Analysis of the In-Host Dynamics of Tuberculosis and SARS-CoV-2 Coinfection

Abstract

The coronavirus disease 2019 (COVID-19) is a respiratory disease that appeared in 2019 caused by a virus called severe acute respiratory syndrome coronavirus 2 (SARS-CoV-2). COVID-19 is still spreading and causing deaths around the world. There is a real concern of SARS-CoV-2 coinfection with other infectious diseases. Tuberculosis (TB) is a bacterial disease caused by Mycobacterium tuberculosis (Mtb). SARS-CoV-2 coinfection with TB has been recorded in many countries. It has been suggested that the coinfection is associated with severe disease and death.

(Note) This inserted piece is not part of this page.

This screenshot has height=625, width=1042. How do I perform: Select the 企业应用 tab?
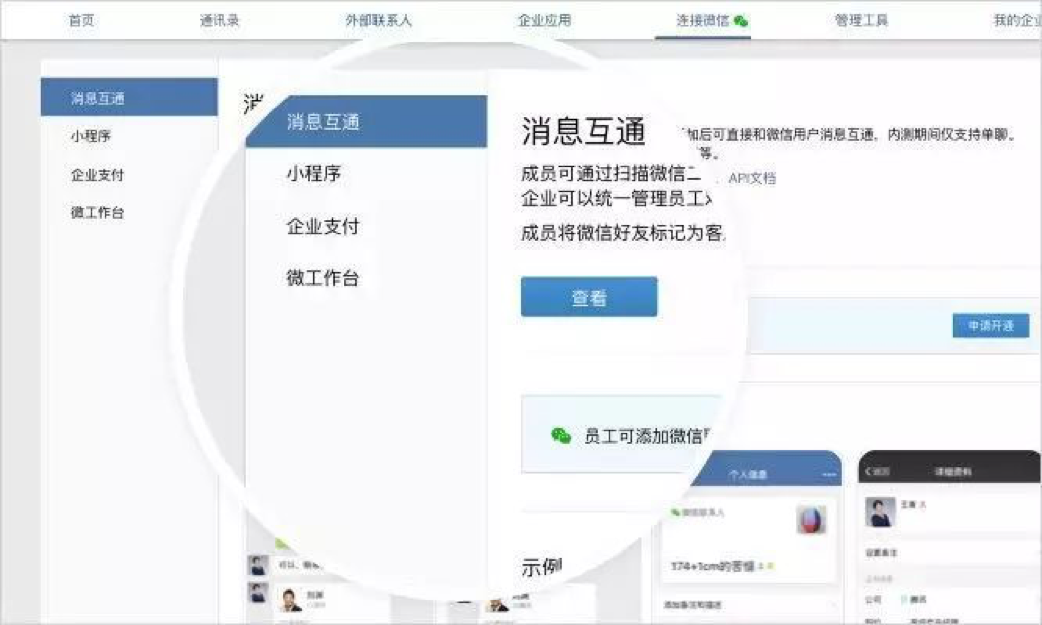(544, 21)
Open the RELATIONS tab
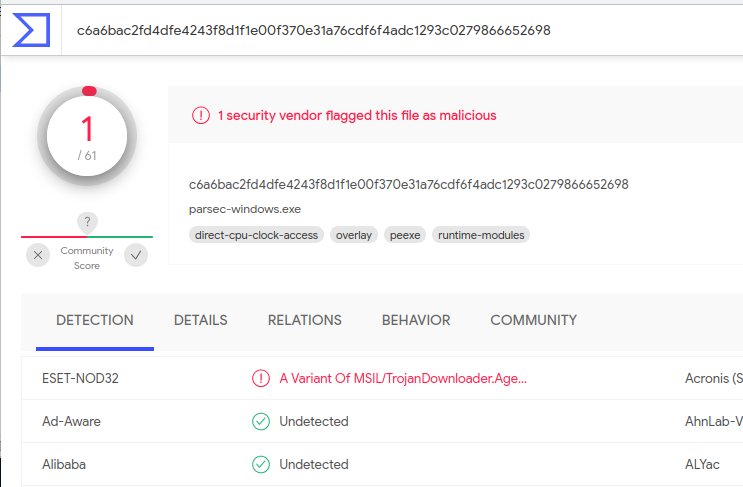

Mathematical modeling is an effective tool that can help understand the dynamics of coinfection between new diseases and well-known diseases. In this paper, we develop an in-host TB and SARS-CoV-2 coinfection model with cytotoxic T lymphocytes (CTLs). The model investigates the interactions between healthy epithelial cells (ECs), latent Mtb-infected ECs, active Mtb-infected ECs, SARS-CoV-2-infected ECs, free Mtb, free SARS-CoV-2, and CTLs. The model’s solutions are proved to be nonnegative and bounded. All equilibria with their existence conditions are calculated. Proper Lyapunov functions are selected to examine the global stability of equilibria. Numerical simulations are implemented to verify the theoretical results. It is found that the model has six equilibrium points. These points reflect two states: the mono-infection state where SARS-CoV-2 or TB occurs as a single infection, and the coinfection state where the two infections occur simultaneously. The parameters that control the movement between these states should be tested in order to develop better treatments for TB and COVID-19 coinfected patients. Lymphopenia increases the concentration of SARS-CoV-2 particles and thus can worsen the health status of the coinfected patient.